L’ATFD se félicite d’autant plus de l’ampleur de ce mouvement, qu’elle n’a cessé depuis des décennies, de lutter pour dénoncer la violence à l’égard des femmes et pour appeler à sa pénalisation. La promulgation de la Loi 58 de 2017, qui comporte une démarche intégrale de lutte contre les violences sexistes, incluant la prévention, la protection des victimes, leur prise en charge ainsi que la criminalisation et la sanction des agresseurs, représente certes, une première victoire à nos yeux, mais elle reste insuffisante, si elle n’est pas assortie d’une volonté politique claire et de mesures pratiques et tangibles assurant le suivi de l’application de la loi sur terrain, dont notamment la mise en place d’un observatoire, l’allocation de budgets et des ressources nécessaires pour l’accueil, l’hébergement et l’aide juridique aux femmes victimes de violence, ainsi que la lutte contre l’abandon scolaire des filles, la discrimination et l’exploitation économique des femmes dans tous les secteurs et l’interdiction de l’emploi des mineures comme domestiques familiales.

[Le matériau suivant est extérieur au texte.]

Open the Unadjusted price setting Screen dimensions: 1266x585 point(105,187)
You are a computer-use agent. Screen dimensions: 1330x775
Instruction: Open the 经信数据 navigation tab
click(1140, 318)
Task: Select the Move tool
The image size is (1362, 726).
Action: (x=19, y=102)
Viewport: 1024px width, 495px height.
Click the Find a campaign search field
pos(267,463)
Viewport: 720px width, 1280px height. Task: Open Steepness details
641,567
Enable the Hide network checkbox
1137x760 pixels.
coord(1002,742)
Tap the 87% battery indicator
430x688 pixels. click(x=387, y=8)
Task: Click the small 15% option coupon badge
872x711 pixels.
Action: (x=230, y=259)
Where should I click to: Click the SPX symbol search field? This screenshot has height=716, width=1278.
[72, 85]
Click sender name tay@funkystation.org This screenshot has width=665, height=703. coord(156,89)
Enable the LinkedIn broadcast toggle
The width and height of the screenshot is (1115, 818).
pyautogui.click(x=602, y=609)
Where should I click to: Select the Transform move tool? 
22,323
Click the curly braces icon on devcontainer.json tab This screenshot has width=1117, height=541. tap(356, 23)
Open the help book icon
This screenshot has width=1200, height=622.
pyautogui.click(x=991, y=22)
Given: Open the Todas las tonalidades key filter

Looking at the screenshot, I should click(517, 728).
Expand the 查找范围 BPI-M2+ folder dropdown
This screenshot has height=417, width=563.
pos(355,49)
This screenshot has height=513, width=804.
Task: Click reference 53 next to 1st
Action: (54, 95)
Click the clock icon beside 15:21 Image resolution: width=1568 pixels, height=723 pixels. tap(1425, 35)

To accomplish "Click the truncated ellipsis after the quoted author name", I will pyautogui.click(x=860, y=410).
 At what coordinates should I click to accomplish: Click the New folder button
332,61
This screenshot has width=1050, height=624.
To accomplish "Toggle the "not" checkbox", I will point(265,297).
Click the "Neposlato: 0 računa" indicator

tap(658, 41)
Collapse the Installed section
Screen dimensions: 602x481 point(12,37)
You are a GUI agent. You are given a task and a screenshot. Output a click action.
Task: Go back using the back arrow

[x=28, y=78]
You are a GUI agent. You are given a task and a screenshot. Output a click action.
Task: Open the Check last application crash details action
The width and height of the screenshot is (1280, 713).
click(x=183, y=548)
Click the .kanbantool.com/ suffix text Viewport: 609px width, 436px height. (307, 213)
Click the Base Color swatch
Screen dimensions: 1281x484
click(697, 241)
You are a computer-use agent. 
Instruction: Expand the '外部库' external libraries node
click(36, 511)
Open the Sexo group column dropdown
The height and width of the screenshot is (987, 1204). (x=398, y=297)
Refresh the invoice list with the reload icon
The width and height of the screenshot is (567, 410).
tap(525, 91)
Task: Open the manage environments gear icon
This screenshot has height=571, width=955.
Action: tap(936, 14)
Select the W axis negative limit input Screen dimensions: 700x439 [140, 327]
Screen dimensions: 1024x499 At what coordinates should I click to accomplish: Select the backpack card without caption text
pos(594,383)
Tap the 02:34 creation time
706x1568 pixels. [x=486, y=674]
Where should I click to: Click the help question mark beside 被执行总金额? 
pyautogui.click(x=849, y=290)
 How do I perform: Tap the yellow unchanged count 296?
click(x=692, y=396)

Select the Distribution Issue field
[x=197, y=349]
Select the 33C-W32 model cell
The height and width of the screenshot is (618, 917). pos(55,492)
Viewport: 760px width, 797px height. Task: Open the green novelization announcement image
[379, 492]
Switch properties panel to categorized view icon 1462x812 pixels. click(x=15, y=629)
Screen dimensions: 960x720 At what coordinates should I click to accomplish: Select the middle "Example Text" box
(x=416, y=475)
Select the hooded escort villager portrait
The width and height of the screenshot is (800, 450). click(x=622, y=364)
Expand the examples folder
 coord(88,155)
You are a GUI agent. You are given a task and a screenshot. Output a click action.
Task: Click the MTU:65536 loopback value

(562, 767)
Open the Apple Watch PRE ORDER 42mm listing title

C’est pourquoi, il est impératif d’exiger les moyens et la mise en place de mécanismes de coordination et de suivi de cette loi, afin que les victimes de violences sexistes échappent à leur isolement et tiennent les auteurs, quels qu’ils soient, responsables, y compris ceux qui sont retranchés au sein du Parlement.
Les luttes féministes ont permis de conquérir des droits et de progresser vers l’égalité entre les femmes et les hommes. Mais cette égalité est loin d’être effective. C’est pourquoi, pour nous Tunisiennes, la journée du 8 Mars n’est pas la «journée de la femme» mais bien celle de lutte pour les droits des femmes !
Nous continuerons notre mobilisation et notre lutte pour :
• dénoncer la domination et l’exploitation des femmes et remettre en cause le patriarcat;
• éliminer toutes les formes de discrimination à l’égard des femmes dans les textes législatifs, CSP compris;
• éliminer toute discrimination liée au genre, à l’origine ou à l’orientation sexuelle;
• exiger une société sans violences sexistes et sexuelles;
• le droit à l’égalité dans l’héritage et un accès juste des femmes aux ressources;
• un travail et des salaires décents pour toutes les femmes
• la revalorisation du travail précaire des femmes dans l’agriculture et du travail invisible domestique quotidien des femmes;
• le respect des droits corporels et sexuels des femmes.
Le 8 Mars, portons ensemble l’exigence d’égalité des droits entre femmes et hommes, et de reconnaissance, porteuse de justice sociale, de démocratie et levier d’émancipation pour tous.